__Passage provided__:
□ □ □

Last week, I led a Q&A with Valerie Faris and Jonathan Dayton, the directors of the new Battle of the Sexes, after a screening at the Nick. It was my first time seeing the film, which is a complex but fun look at the 1973 tennis match between Billie Jean King and Bobby Riggs, and maybe the most subversive sports movie I’ve ever seen (read Lisa Jensen’s review).
Faris and Dayton, previously best known for their debut film Little Miss Sunshine, are obviously not your typical Hollywood people—and their Q&A responses were thoughtful and full of insightful behind-the-scenes secrets—but I have to say, what impressed me the most was the crowd. I’ve been part of quite a few events like this, and rarely are the questions from the audience as on-point as they were at the Nick Q&A. A couple of times, the audience questions were almost word-for-word something I was planning to ask them, and I’m supposed to be doing this professionally! (Jury’s still out on that.)
My point is simply that Santa Cruz has great film people—which, yeah, I already knew, but this was a nice reminder going into what has oddly become film festival season in Santa Cruz County. The Watsonville Film Festival (Oct. 5-8) and Santa Cruz Film Festival (Oct. 11-15) are both imminent, and in this week’s cover story I explain why the theme of “movies about movies”—and, more generally, “movies about art”—that pops up in many of this year’s entries (at both festivals!) is one that intrigues me so much. Hope to see you at the Mello Center this week, and the Tannery Arts Center next week!
STEVE PALOPOLI | EDITOR-IN-CHIEF
Letters to the Editor
The Motherpeace Has Landed
Re: Fashion Issue (GT, 9/20): Great news about Vicki Noble and the Motherpeace [tarot deck]!
About 25 years ago, I went to a women’s circle where the Motherpeace was being used for inspiration and self-reflection. It was my first experience of alternative, new interpretations of the tarot, and it was truly a life-changing evening!

□ □ □

__Recorded information__:
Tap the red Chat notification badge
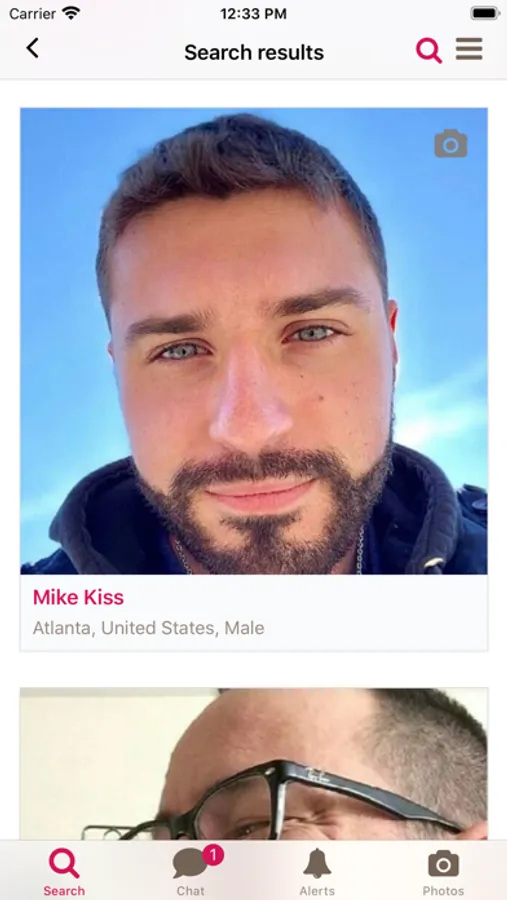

□ □ □

__What this exercise asks__:
[a] Set down, word for word, the portion of the Santa Cruz newspaper column that opens with the words "STEVE PALOPOLI |" and closes with "Motherpeace [tarot deck]!".
[b] Supply the next part of the Santa Cruz newspaper column, beginning immediately after its final sentence.

__Answers to each task__:
[a]
STEVE PALOPOLI | EDITOR-IN-CHIEF
Letters to the Editor
The Motherpeace Has Landed
Re: Fashion Issue (GT, 9/20): Great news about Vicki Noble and the Motherpeace [tarot deck]!

[b]
I have turned to it for help and understanding ever since. Over the years, I have found and appreciated other decks and oracular tools as well, but the Motherpeace is, and always will be, my main squeeze in the world of divination and psychic awareness.
Kudos and congratulations to Vicki and her persistent vision and courageous, outward expression in this world we share.
Your article with Phil Coturri (GT, 9/6) raises some good questions about marijuana but they need a deeper look.
He is right about the effects commercialization will have on medical and recreational marijuana. An article published on Aug. 30 stated that of the samples tested at Anresco Labs for the Bay Area Hempcon, 80 percent tested positive for pesticides, fungicides and/or molds and microbes. This is a huge problem. I was Agricultural Director at WAMM for 20 years, and it was my job to ensure that our members received the highest quality, safest medicine. I did this by growing organic and never using any chemicals in any form. Lab testing did not exist at the time so it was the only way to be sure the medicine was clean.
Since then, a lot of people have come into this “industry” because of the allure of big money. As a result, there is a general lowering of standards, to the detriment of patients/consumers. Mr. Coturri also mentions the issue of genetic quality, which is as important as testing clean. I know breeders, myself included, that work to preserve land race strains—or, as some folks like to say, heirloom strains. We also work to hybridize new strains to improve them for medical use.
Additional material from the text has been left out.